Dr Augustine Mahiga, Tanzania’s Minister for Foreign Affairs, said Dar es Salaam will not sign the EPA because it has nothing significant to offer the country.

Kenya, which had already signed and was wooing Dar es Salaam to ink the deal, will have to wait for January 2017 for a final decision.

After a lengthy discussion, the heads of states requested and were allowed an extension of three months to January to allow further discussions over contentious issues and renegotiate the deal with European Union in the best interests of all EAC Member states.

This means the bloc has two options — either to sign collectively as a bloc or separately — as Kenya and Rwanda have already signed while Uganda and Tanzania have refused to sign.

“We have given ourselves three months to discuss further the signing of the EPA agreement and we will meet in January 2017 over this issue.

“We will not fail to agree, and I believe as a regional bloc, the solution we reach will be a win-win,” said Dr John Magufuli, the Tanzanian President and chairman of the East African Community.

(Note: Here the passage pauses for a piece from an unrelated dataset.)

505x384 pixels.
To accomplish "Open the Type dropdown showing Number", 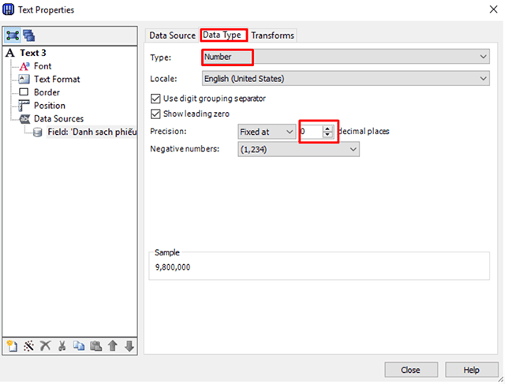I will coord(346,58).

President Magufuli said countries should make sure that the deal is in the best interest to their economies and won’t turn the bloc into a damping ground for European goods.

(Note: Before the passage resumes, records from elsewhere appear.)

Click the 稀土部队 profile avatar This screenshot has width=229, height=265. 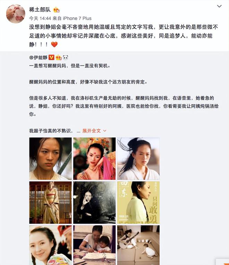[16, 14]
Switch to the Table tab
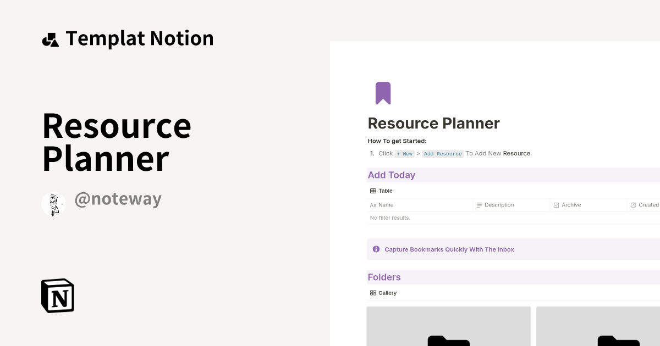The width and height of the screenshot is (660, 346). [x=382, y=191]
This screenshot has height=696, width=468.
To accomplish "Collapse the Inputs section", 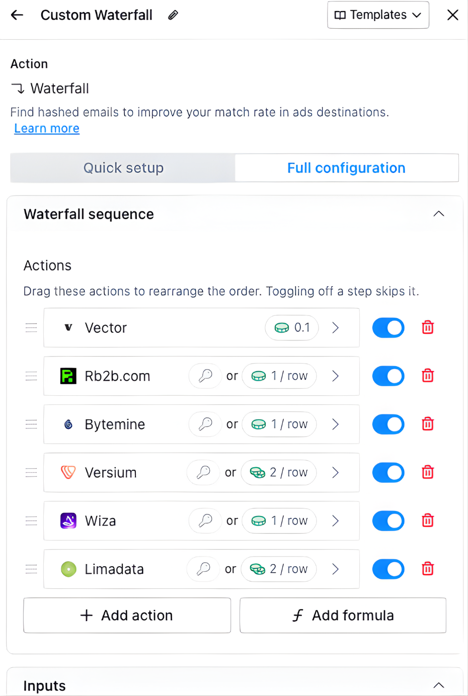I will [439, 685].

Tanzania, which has opposed the free trade deal with Europe, argued that a clause in the EPAs seeking the gradual opening of 80 per cent of the region’s market to EU products could derail industrialisation in the entire region.

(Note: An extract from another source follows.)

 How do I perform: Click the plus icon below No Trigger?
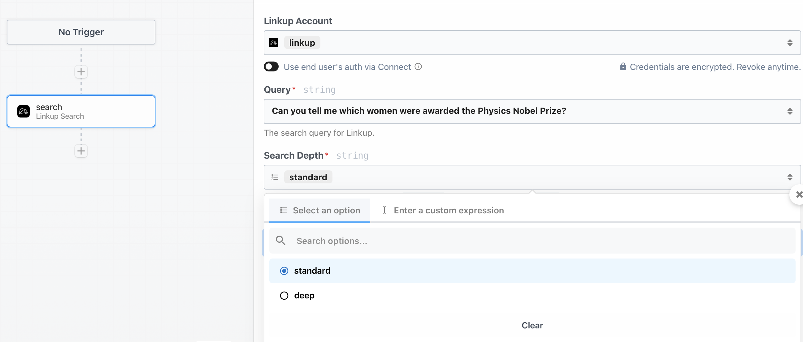tap(81, 72)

Former Tanzania’s president Benjamin Mkapa had noted that the costs for Tanzania would be higher than the benefits.

Tanzania, which is implementing its industrialisation plan, hopes to make the country a semi industrialised nation by 2020, and rely on import duty to finance its 2016/17 budget.

Common stand

Despite the differences over the free trade agreement, the East African Community member state came out determined to take common stand on the matter.

“This Community makes each of us stronger than we could ever be working individually.  However that requires that we always remain together by working in a spirit of flexibility that allows us to adjust costs whenever and wherever necessary as we move forward. The bottom line is that the decisions we make as the bloc should not make any of us worse off,’’ said President Paul Kagame of Rwanda.

According to Kenyan Deputy President William Ruto, who represented President Uhuru Kenyatta, “Our decision to move together is a decision that is not debatable,’’ he said. Kenya, which is the only East African country not categorised as Least Developed, is likely to benefit from the EPA due to its developed manufacturing sector and cut flower exports to the European market.

Nairobi has signed the deal and is persuading other EAC countries to sign, but Tanzania and Burundi remains adamant. Rwanda has also signed the deal while Uganda is weighing its options.

“The summit called upon the EU not to penalise Kenya and directed the Secretariat to communicate to the European Union on the matter,” reads a communiques signed by the EAC heads.

“The EU should not punish Kenya just because it is two inches taller than other countries in the bloc,’’ said Ugandan President Yoweri Museveni.